Taipei: A powerful typhoon lashed Taiwan with strong winds and heavy rains on Monday, disrupting air traffic and triggering landslides and floods that killed at least one man in the southeastern part of the island.

Typhoon Fung Wong hit Taiwan just before dawn, packing winds of 167 kilometres per hour. It left the island, heading for the Chinese mainland, about nine hours later.

Television images showed rescue personnel wading through waist-deep waters to extricate people from their homes in Hualien in eastern Taiwan, where the typhoon made landfall.

A man drowned when he slipped into a flooded rice paddy in Taitung County in southeast Taiwan, the disaster relief centre said.

Authorities evacuated more than 1,000 isolated villagers and barred traffic at low lying, vulnerable bridges, the centre said.


Television reports said rampaging flood waters had reached a mountain village, prompting some 1,000 people to prepare to evacuate.

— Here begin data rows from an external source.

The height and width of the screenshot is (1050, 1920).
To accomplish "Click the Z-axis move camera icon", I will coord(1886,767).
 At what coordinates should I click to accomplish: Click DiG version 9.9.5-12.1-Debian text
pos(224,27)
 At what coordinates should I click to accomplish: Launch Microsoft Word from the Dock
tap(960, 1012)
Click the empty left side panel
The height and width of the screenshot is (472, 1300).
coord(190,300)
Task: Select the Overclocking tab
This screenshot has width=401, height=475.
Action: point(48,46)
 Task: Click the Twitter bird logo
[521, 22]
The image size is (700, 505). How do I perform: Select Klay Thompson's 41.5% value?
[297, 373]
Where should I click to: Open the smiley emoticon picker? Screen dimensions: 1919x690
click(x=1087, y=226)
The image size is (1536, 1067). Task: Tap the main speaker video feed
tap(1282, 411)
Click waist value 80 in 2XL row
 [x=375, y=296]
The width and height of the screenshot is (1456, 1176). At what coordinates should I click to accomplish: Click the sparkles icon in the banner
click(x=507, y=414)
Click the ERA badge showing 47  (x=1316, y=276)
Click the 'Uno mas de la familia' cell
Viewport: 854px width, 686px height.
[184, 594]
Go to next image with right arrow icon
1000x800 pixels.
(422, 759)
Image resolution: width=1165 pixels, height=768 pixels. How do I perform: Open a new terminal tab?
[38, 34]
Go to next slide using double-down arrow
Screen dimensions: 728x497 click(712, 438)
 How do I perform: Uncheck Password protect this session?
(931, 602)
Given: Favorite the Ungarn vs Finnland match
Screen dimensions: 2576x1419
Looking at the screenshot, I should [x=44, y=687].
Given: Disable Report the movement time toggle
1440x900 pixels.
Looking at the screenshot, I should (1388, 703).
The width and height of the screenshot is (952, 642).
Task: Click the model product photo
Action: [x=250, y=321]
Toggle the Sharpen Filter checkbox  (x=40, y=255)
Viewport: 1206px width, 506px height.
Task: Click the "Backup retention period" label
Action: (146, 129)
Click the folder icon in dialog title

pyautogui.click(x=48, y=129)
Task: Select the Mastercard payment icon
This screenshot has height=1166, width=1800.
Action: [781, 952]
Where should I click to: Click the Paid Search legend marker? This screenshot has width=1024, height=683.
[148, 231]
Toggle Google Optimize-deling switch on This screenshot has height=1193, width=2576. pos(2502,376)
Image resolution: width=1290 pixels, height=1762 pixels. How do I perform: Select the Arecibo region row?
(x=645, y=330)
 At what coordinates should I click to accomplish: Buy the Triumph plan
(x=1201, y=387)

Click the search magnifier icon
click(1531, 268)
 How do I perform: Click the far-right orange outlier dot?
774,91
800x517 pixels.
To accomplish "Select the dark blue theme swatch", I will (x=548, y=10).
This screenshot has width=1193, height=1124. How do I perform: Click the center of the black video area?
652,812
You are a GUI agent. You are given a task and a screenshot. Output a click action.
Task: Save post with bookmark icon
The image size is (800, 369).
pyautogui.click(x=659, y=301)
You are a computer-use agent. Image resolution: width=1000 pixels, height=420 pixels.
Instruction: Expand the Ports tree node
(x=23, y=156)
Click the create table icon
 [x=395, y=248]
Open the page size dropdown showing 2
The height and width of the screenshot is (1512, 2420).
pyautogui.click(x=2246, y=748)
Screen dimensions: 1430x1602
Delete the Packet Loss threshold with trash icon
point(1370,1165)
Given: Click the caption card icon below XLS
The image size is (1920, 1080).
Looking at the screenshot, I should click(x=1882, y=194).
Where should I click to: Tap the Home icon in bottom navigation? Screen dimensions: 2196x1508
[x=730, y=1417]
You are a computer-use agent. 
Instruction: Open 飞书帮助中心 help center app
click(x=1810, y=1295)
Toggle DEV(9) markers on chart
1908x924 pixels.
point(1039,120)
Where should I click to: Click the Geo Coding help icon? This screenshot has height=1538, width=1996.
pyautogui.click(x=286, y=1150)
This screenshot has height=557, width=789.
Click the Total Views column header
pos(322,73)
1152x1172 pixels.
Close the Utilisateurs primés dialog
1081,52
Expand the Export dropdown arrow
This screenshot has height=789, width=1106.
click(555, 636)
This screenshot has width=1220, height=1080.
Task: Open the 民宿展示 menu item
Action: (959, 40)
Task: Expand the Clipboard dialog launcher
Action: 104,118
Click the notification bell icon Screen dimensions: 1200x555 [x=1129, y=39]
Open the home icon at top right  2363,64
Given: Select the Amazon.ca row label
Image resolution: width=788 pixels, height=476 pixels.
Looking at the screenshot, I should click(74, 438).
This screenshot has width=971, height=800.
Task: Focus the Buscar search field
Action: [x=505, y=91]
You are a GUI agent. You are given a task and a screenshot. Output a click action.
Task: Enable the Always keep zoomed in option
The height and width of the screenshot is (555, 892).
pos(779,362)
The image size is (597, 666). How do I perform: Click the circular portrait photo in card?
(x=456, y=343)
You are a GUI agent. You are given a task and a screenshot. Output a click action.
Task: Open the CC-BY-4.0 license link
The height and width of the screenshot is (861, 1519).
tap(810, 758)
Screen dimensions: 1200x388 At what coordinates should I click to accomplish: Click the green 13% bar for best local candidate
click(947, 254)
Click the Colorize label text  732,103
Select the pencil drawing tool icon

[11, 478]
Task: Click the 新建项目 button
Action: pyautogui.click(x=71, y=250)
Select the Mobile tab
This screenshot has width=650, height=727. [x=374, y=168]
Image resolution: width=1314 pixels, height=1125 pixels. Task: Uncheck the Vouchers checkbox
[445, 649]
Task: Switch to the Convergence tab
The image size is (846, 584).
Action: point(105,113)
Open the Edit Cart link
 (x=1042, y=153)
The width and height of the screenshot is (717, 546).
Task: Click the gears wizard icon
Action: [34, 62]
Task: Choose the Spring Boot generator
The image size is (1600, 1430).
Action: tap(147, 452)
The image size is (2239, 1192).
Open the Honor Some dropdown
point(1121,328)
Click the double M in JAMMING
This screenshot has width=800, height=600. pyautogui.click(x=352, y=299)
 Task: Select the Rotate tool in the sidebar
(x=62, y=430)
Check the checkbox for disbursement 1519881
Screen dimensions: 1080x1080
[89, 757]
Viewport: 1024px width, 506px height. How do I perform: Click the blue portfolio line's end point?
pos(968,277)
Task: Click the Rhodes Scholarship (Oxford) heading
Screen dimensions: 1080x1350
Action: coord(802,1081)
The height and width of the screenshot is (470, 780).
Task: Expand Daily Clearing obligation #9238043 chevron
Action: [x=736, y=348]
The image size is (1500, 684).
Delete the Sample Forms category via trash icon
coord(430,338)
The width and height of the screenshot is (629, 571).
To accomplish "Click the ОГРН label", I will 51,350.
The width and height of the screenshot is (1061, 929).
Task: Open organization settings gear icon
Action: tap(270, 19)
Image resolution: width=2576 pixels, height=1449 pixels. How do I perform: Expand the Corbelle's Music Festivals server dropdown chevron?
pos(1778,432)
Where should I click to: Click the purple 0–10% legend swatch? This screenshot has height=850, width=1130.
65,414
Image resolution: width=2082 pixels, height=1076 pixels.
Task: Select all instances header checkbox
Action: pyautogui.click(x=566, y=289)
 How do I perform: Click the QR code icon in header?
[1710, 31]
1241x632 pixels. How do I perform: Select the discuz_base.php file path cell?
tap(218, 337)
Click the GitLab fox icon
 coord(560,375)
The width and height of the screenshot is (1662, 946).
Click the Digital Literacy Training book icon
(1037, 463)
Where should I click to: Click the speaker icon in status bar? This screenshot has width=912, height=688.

The city's domestic airport was shut down, but at the international airport in suburban Taoyuan county some long-haul and regional flights using larger aircraft were still taking off and landing normally, according to the Taoyuan airport's website.

The state-run Taiwan Power company said more than 43,000 homes had lost power around the island and several roads were blocked by landslides.

The storm is expected to make landfall on the southeastern Chinese coast early on Tuesday, the Central Weather Bureau said.